Wednesday, May 31, 2017

How Obama Kept Small Business Down And Created Donald Trump

Obama's love of government and extreme penchant for regulating everything under the sun gets a big piece of the blame for giving Trump almost Carte Blanche to do just the opposite.

The best summary quote in all of the many articles on Obama's regulatory regime: "the Obama administration has ranked as a hyper-regulator." This hyper-regulatory atmosphere was and is an absolute sure recipe for economic morass.

The real problem with those on the Left is that they trust politicians and bureaucrats more than they trust their neighbors and family. Thus, the relentless pursuit of government solutions to all our problems. Statism.
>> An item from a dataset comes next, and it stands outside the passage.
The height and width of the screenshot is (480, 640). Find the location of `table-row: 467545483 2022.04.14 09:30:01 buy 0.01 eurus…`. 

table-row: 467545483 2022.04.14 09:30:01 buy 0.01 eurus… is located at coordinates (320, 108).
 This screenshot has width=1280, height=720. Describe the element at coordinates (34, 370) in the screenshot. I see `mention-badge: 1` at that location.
Get on board the deregulation train.

In 1995, President Bill Clinton determined that small businesses were in dire need of relief from the smothering effect of hundreds of thousands of pages of federal regulations. He worked with a Republican Congress to produce the most significant legislation ever to help small businesses, the Small Business Regulatory Enforcement and Fairness Act.
By contrast, the Obama administration talked about helping small businesses but continued to enact regulatory policies that limited the ability to profit and deterred new businesses from entering the market. In fact, towards the end the plan appeared to be one of speeding up regulations.
President Obama has said that “small businesses have always formed the backbone of the American economy. These entrepreneurial pioneers embody the spirit of possibility, the tireless work ethic, and the simple hope for something better that lies at the heart of the American ideal.” But the rate of growth for regulatory restrictions was approximately 38 percent larger for the Obama administration between 2009 and 2012 as it was during a similar number of years for President George W. Bush (2001 to 2004). Restrictions are actual regulatory requirements telling business what they “must’ or “shall” do. But, of course, these are just additions to regulatory restrictions that have been piling up since the 1870’s and now number more than 1 million. And yet Obama, more than any other president, has made decreasing the overall regulatory burden a high priority, issuing a specific executive order to require agencies to decrease the enormous volume of regulations.
But just as the administration continues to increase the rate of new regulations and restrictions, it is obvious that his executive order, which has the force and effect of law on federal employees, has failed to deliver. In an analysis of this effort, Randall Lutter found “that there is little new retrospective analysis by these agencies and that their plans for retrospective review appear to be leading to rulemakings that differ little from business as usual.”
As for new regulations that are crushing small businesses, the evidence is everywhere. A recent survey of small banks conducted by the Mercatus Center at George Mason found that "many respondents expressed frustration at how the rules would affect their ability to continue offering customers products that had worked well for both the bank and the customers.” These small banks talk of the implementation of the Dodd-Frank financial reform law of 2010 as a “maddening pace of illogical and unnecessary regulation” that would not have prevented the 2008 financial collapse.
Financial regulatory agencies are not the only ones responsible. Proposed Food and Drug Administration regulations banning the use of trans fatty acids will make it extremely hard for small bakers to continue operating. The Occupational Safety and Health Administration’s proposed silica (industrial dust) rule will have the largest impact on small businesses, as 59 percent of workers affected are employed by small businesses. OSHA failed to consider less onerous regulatory options that would make it cheaper for them to keep workers just as safe. When seeking to regulate a common industrial ingredient, formaldehyde, the Environmental Protection Agency ignored one-third of the Small Business Regulatory Enforcement and Fairness Act panel’s consensus recommendations to protect small businesses.
It’s not surprising that Obama has been unable to either restrain agencies from promulgating an excessive number of rules or to get them to voluntarily choose to remove ineffective and outdated regulations. The agencies jealously guard their unchecked monopolies on rulemaking and analysis of their own proposals. As Supreme Court Justice Kagan wrote, “Since the dawn of the modern administrative state, residents have tried to control the bureaucracy only to discover the difficulty of the endeavor.”
But a recent Mercatus Center study identifies a method that would help eliminate much of smothering rules that no longer work without trying to corral the unmanageable regulatory agencies. It requires a bold step by both Congress and the president, but one that will almost certainly pay dividends for small businesses and entrepreneurs wishing to start new businesses (most of which will start small).
The logic is simple: Appoint panels that are independent of agencies and have them make recommendations for groups of regulations that can be abolished. Congress would then simply vote the entire package up or down.
Just as President Clinton worked with a Republican Congress, President Obama can work with a Republican Congress, with the nation’s small businesses and would be-entrepreneurs being the primary beneficiaries.